Kritik: Gegenreview, Gegenreview, yeehar! Ponti hat den Streifen hier ja schon über alle Maßen gelobt, aber naja, wir wissen ja, das unser junge Freund recht leicht zu beeindrucken ist. Hier jetzt also meine Gegendarstellung zu diesem... hm... Film.

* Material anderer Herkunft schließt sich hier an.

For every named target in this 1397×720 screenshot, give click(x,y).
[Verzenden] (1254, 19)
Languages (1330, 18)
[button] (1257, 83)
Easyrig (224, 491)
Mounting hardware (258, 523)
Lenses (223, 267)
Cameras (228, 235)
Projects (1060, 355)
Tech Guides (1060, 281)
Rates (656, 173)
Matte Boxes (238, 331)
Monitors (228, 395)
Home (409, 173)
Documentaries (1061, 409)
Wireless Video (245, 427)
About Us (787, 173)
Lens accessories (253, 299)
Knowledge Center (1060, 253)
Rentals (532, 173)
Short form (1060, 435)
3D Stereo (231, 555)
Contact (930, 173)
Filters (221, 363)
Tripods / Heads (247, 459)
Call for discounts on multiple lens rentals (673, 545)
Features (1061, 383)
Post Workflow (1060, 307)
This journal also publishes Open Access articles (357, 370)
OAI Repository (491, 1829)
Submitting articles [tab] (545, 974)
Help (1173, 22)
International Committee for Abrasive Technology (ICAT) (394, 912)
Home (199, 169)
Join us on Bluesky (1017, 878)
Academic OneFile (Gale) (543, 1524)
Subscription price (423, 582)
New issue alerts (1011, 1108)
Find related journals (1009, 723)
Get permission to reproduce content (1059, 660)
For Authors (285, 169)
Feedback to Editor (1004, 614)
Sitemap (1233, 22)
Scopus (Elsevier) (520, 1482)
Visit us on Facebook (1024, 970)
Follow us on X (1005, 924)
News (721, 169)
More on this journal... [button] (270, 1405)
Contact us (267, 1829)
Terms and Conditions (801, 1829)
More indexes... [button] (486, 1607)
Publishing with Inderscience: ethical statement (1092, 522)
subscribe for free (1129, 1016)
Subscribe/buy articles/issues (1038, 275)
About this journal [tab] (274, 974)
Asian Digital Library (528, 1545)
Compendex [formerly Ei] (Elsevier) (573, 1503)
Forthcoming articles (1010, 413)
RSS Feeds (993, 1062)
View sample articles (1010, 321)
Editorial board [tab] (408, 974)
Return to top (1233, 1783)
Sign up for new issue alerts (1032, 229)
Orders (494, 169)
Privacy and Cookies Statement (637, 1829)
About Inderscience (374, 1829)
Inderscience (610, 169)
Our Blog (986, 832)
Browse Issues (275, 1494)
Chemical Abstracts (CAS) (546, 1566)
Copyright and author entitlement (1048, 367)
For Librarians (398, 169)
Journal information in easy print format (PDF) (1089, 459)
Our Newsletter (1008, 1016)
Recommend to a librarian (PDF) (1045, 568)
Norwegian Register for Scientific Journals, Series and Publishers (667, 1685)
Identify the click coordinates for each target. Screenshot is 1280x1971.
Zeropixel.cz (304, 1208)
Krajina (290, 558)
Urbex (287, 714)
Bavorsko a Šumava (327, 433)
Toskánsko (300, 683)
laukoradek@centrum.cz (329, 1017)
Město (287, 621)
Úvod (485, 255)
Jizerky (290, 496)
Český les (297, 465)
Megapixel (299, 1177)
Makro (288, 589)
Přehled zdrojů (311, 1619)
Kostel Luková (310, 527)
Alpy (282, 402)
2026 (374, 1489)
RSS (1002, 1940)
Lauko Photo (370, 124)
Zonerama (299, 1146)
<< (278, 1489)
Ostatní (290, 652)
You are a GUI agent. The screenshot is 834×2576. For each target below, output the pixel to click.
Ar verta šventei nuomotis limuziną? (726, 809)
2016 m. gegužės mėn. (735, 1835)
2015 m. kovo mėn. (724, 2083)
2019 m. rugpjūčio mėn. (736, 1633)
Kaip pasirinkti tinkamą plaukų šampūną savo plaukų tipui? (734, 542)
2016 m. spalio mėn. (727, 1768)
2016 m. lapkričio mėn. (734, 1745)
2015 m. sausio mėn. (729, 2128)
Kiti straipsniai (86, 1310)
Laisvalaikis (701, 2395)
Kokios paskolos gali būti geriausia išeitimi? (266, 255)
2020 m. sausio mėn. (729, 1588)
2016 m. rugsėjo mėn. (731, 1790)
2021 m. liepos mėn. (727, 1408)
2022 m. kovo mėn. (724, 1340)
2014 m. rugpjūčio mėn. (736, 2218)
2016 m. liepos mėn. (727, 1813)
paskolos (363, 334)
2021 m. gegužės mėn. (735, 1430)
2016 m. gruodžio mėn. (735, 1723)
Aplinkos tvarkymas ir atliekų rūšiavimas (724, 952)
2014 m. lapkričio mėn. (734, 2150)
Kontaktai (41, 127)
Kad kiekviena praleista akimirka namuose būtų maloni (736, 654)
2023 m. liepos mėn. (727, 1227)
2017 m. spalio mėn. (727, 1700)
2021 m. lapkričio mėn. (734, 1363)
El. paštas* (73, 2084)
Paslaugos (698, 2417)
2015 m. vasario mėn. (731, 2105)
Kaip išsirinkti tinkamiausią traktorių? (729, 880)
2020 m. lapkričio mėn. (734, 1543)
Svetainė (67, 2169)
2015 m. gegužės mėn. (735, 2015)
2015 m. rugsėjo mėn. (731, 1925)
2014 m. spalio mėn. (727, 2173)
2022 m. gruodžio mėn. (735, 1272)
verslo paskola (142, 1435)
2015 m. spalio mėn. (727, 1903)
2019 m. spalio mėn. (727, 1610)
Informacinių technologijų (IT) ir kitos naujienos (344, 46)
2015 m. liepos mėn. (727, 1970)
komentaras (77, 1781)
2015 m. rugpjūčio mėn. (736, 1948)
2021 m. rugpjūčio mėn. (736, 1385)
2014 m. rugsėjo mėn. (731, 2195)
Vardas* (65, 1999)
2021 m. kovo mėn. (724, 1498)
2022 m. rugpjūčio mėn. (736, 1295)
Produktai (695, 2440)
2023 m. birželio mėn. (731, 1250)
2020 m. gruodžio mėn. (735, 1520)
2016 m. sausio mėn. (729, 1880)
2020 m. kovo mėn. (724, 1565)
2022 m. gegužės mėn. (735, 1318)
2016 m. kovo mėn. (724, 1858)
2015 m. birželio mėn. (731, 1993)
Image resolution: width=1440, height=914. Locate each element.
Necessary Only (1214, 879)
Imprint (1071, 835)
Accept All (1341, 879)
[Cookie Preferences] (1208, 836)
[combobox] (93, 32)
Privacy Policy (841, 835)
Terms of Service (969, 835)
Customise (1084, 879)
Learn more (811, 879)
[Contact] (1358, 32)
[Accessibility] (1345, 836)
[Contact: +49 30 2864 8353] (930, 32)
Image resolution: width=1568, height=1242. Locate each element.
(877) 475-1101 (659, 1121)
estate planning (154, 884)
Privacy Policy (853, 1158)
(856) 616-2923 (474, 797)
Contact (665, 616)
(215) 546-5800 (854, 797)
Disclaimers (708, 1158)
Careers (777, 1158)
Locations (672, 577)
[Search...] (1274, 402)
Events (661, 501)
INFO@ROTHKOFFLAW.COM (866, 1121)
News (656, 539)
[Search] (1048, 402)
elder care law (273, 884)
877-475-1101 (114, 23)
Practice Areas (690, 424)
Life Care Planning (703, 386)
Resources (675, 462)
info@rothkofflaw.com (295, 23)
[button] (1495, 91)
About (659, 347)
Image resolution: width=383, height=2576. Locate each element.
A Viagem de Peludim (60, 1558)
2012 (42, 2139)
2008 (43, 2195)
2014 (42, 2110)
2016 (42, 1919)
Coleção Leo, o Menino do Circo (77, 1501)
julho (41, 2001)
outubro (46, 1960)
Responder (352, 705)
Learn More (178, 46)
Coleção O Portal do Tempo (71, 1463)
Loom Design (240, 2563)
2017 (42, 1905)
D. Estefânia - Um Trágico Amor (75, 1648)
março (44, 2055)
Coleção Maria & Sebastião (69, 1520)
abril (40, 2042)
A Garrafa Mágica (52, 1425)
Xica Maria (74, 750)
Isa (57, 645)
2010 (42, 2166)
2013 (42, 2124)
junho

Lasst mich als erstes sagen: Ehe ich den Film sah, habe ich die Buchvorlage von P.D. James gelesen und für eine exzellente Mischung aus düsterer Zukunftsvision und Politthriller befunden, die nur gegen Ende etwas geschwächelt hat. Tja, Regisseur Alfonso Cuarón ("Große Erwartungen", "Harry Potter und der Gefangene von Azkaban") hat das Buch wohl auch gelesen, das muss ich ihm zugestehen. Gefallen hat's ihm scheinbar nicht. Da fragt man sich doch, wieso er's dann verfilmt hat.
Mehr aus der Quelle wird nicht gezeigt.